Spectral-domain optical coherence tomography (SD-OCT) has been the go-to technology to evaluate GA; however, according to the authors, determining the changes in GA progression, based on the Consensus of Atrophy Meetings (CAM) group, requires manual segmentation of OCT volume scans, which is time consuming, labour-intensive, and limited by interrater variability.2-4
The authors suggested that the process can be streamlined by using automated image segmentation algorithms. They recently developed a deep-learning based platform that uses CAM-defined OCT features to detect and quantify GA and its components.
This post hoc analysis of the OAKS (NCT03525613) and DERBY (NCT03525600) studies included 11,614 SD-OCT volumes from 936 of the 1,258 participants with GA in the 2 parallel 24-month, randomized, double-masked, Phase 3 studies.
All participants had been treated with pegcetacoplan, 15 mg per 0.1-mL intravitreal injection, monthly or every other month, or sham injection monthly or every other month.
The primary end point was the least-squares mean change from baseline in area of retinal pigment epithelium (RPE) and outer retinal atrophy in each of the three treatment arms (pegcetacoplan monthly, pegcetacoplan every other month, and pooled sham [sham monthly and sham every other month]) at 24 months, Fu and associates explained.

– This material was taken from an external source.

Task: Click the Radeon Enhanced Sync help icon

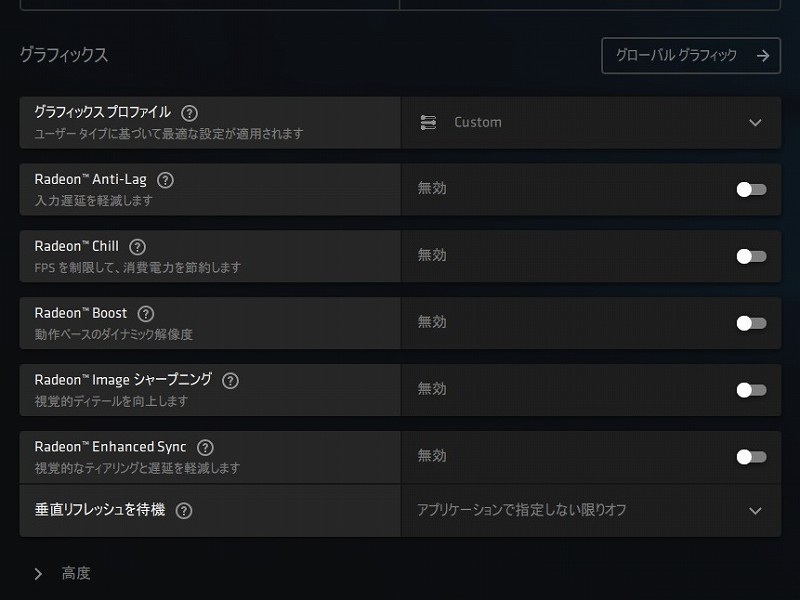Action: coord(205,448)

Among the 936 participants (mean age, 78.5 years; 60.9% women), the authors reported, “… pegcetacoplan but not sham treatment was associated with reduced growth rates of SD-OCT biomarkers for GA for up to 24 months. Reductions vs. sham in the least-squares mean change from the baseline values of RPE and outer retinal atrophy area were detectable at every time point from 3 through 24 months (least squares mean difference vs. pooled sham at month 24, pegcetacoplan monthly, −0.86 mm2; 95% confidence interval [CI], −1.15 to −0.57; P < 0.001; pegcetacoplan every other month, −0.69 mm2; 95% CI, −0.98 to −0.39; P < 0.001).

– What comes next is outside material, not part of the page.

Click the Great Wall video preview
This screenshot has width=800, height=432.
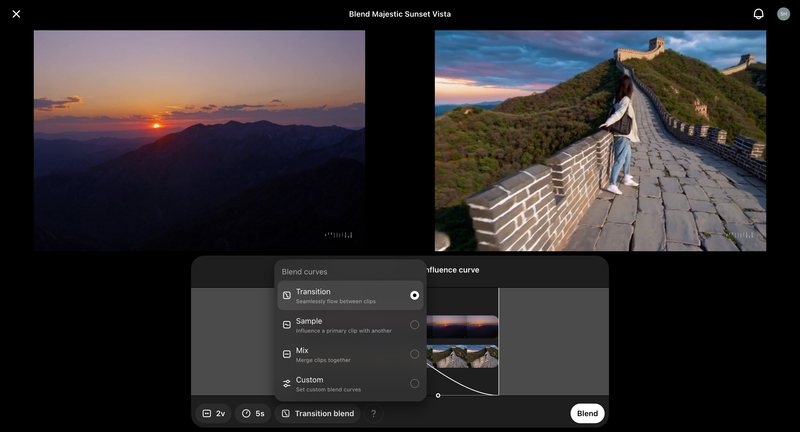point(600,140)
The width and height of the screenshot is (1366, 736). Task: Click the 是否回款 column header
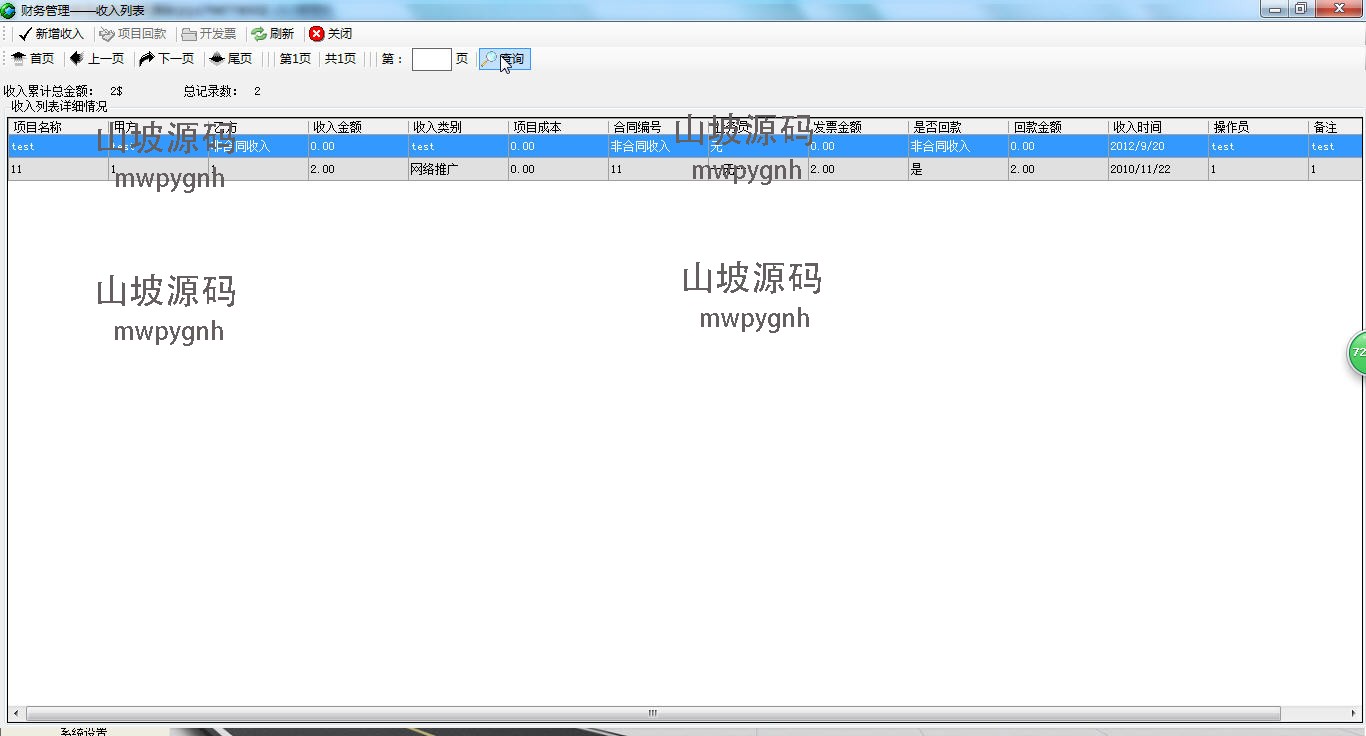tap(937, 127)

They also mentioned that this association was more pronounced with more frequent dosing (pegcetacoplan monthly vs. pegcetacoplan every other month at month 24, −0.17 mm2; 95% CI, −0.43 to 0.08; P = 0.17). Stronger associations were observed in the parafoveal and perifoveal regions for both pegcetacoplan monthly and pegcetacoplan every other month, the authors reported.
“These findings offer additional insight into the potential effects of pegcetacoplan on the development of GA, including potential effects on the retinal pigment epithelium and photoreceptors,” Dr Fu and associates concluded.